» TASK REQUIREMENTS: Rewrite only the records from the line containing "The width and" through the line containing "This screenshot has width=600, height=794.", changing "source-text" to "body-text" and keeping everything else the same.

Start of DATA PROVIDED

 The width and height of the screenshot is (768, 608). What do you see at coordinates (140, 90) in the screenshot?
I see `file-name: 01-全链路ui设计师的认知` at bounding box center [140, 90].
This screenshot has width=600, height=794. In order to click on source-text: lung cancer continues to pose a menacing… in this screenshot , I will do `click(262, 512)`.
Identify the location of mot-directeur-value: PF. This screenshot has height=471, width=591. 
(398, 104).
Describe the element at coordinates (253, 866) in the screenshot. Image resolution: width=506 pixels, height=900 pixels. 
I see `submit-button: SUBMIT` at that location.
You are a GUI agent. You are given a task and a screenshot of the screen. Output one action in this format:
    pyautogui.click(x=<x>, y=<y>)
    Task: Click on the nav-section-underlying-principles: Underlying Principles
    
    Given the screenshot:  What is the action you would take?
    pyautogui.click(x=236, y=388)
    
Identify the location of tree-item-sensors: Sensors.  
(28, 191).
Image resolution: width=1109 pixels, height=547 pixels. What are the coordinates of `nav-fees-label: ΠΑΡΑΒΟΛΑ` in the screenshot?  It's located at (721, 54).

End of DATA PROVIDED
Start of DATA PROVIDED

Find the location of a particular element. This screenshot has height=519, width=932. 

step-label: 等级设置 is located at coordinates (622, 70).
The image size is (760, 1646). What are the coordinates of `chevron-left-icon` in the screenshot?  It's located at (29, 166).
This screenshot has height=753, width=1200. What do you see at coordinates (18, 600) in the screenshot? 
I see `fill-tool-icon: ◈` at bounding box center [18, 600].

End of DATA PROVIDED

» RESULT BELOW:
 The width and height of the screenshot is (768, 608). What do you see at coordinates (140, 90) in the screenshot?
I see `file-name: 01-全链路ui设计师的认知` at bounding box center [140, 90].
This screenshot has width=600, height=794. In order to click on body-text: lung cancer continues to pose a menacing… in this screenshot , I will do `click(262, 512)`.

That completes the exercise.